Pour assurer sa prospérité économique et se démarquer dans un contexte mondial de plus en plus incertain, le Canada devra renforcer sa capacité à former les meilleurs talents, à mobiliser ses forces en recherche et à faire de l'innovation un pilier de sa souveraineté. Pour ce faire, il devra améliorer l'accès aux occasions d'études et d'acquisition de compétences, et soutenir la croissance et l'évolution des collectivités du pays dans une économie en mutation.
Le mémoire prébudgétaire d'Universités Canada présente les universités comme des partenaires essentielles dans l'atteinte de ces objectifs nationaux. Véritables moteurs économiques, les universités injectent 48,6 milliards de dollars par année dans l'économie canadienne, soutiennent plus de 410 000 emplois et produisent annuellement 19 milliards de dollars en recherche-développement. Elles permettent également à plus de 1,5 million d'étudiants et étudiants d'acquérir les compétences et l'expérience nécessaires pour intégrer le marché du travail, gagner de bons salaires et renforcer la productivité du pays. En milieu rural ou urbain, elles soutiennent l'économie locale et contribuent en large partie à la préparation de la main-d'œuvre.
Les universités canadiennes jouent un rôle déterminant pour développer les talents, les compétences et la culture d'innovation indispensables à l'économie.
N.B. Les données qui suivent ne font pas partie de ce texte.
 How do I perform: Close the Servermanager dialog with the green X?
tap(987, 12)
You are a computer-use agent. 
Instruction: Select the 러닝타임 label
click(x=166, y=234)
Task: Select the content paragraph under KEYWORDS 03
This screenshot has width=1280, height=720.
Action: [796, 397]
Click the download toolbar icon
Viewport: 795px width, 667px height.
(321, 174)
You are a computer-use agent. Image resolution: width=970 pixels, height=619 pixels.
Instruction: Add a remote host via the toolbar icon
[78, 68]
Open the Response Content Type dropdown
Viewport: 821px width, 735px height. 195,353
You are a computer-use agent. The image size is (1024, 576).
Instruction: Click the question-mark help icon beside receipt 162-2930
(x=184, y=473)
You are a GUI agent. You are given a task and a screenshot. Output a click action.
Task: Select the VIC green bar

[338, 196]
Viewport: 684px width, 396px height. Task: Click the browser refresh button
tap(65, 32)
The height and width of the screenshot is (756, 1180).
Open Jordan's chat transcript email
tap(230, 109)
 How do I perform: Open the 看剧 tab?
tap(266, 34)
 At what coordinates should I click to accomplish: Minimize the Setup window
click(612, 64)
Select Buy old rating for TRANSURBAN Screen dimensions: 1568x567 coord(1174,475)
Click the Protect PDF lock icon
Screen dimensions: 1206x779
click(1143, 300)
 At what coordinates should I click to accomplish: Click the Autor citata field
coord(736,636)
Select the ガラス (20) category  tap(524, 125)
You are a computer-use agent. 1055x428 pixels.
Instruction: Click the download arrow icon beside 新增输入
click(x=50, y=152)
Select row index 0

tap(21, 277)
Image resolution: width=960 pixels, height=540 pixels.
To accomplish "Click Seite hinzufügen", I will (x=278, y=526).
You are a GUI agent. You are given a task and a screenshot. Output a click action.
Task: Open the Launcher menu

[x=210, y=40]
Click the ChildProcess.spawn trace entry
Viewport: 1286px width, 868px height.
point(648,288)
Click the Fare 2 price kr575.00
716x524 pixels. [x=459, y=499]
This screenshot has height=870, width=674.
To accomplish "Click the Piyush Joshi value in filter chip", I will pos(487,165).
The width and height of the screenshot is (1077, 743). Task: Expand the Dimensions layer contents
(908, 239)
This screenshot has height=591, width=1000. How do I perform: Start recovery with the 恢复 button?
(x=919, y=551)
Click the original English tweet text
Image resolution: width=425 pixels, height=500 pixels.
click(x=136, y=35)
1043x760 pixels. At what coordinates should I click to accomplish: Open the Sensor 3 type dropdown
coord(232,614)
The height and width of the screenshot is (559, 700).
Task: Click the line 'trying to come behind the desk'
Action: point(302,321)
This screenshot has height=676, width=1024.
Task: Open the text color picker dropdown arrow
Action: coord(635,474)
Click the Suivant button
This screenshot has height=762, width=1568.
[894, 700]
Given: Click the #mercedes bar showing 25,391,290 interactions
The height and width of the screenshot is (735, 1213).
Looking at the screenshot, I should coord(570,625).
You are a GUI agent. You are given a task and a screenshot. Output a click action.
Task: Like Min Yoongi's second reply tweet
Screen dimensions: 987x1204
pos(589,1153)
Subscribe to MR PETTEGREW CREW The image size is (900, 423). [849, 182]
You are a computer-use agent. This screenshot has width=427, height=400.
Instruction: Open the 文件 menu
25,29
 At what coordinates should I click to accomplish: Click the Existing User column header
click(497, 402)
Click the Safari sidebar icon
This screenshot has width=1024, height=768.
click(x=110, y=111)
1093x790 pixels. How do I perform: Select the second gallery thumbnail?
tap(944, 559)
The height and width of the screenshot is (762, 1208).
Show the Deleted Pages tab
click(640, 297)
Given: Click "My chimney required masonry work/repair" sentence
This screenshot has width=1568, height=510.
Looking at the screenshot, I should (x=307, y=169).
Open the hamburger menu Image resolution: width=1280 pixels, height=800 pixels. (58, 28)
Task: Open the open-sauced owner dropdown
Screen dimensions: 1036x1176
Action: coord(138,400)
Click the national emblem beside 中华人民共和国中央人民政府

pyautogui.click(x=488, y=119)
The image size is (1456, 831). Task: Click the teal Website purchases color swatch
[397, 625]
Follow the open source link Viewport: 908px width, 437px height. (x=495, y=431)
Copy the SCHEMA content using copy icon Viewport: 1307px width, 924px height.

Or, pour leur permettre de participer pleinement aux priorités nationales, le gouvernemental fédéral doit aussi y mettre du sien.
« La prospérité économique du Canada repose sur sa capacité à former les talents, à stimuler l'innovation et à livrer concurrence sur la scène mondiale, a déclaré Gabriel Miller, président-directeur général d'Universités Canada. Les universités sont au cœur de cet effort, mais l'aptitude du secteur à contribuer aux efforts nationaux à la hauteur attendue est mise à rude épreuve. Le budget de 2026 est l'occasion pour le gouvernement fédéral d'utiliser les leviers politiques dont il dispose pour renforcer les assises du pays et lui donner les moyens de relever les défis futurs. »
Le mémoire de l'association contient quatre recommandations pour une action fédérale coordonnée :
- Se démarquer pour attirer les meilleurs talents au monde : Faire de la Stratégie en matière d'éducation internationale du Canada une véritable stratégie internationale en matière de talent, de recherche et d'innovation en enseignement supérieur pour faire face à l'intensification de la concurrence mondiale, en veillant à ce que les politiques fédérales favorisent l'attraction des talents au pays, l'élargissement des partenariats de recherche et la diversification des exportations sur les marchés prioritaires.
- Doter les Canadiennes et Canadiens des compétences nécessaires à l'économie du pays : Investir de façon cohérente et stratégique dans les bassins de talents canadiens en faisant des universités des partenaires de premier plan dans l'élaboration et la mise en œuvre des initiatives fédérales en matière de main-d'œuvre - notamment l'apprentissage intégré au travail, le programme de compétences en défense et les alliances pour la main-d'œuvre - dans le but de renforcer les bassins de talents régionaux et de prioriser la formation professionnelle des anciennes combattantes et anciens combattants et des personnes en milieu de carrière dans des domaines d'importance stratégique.
- Mettre la recherche universitaire au service des objectifs nationaux : Mobiliser pleinement l'écosystème de recherche universitaire canadien pour renforcer les capacités souveraines en déployant des mécanismes à grande échelle, comme des points d'entrée standardisés et un financement couvrant tout le continuum de l'innovation, dans l'objectif d'arrimer la recherche universitaire aux priorités du gouvernement fédéral en matière de défense, d'intelligence artificielle et de recherche à double usage.
- Renforcer les capacités des établissements en leur accordant un allègement fiscal ciblé et responsable : Au moyen des mécanismes fiscaux existants pour garantir un déploiement rapide et efficace, porter à 100 % le taux de remboursement de la TPS/TVH des universités, tout comme celui des municipalités et des autres organismes d'intérêt public. Cette mesure permettrait aux établissements de réaliser des économies estimées à 240 millions de dollars par année et de réinvestir ces sommes dans les activités liées directement à leur mission, soit l'enseignement, la recherche et le soutien aux étudiantes et étudiants.
En adoptant une stratégie coordonnée misant sur les leviers fédéraux en matière de compétences, de recherche, d'immigration et de politique fiscale et tirant pleinement parti des forces des universités, le gouvernement peut renforcer la main-d'œuvre, la productivité et la souveraineté du Canada et ainsi assurer la prospérité économique du pays.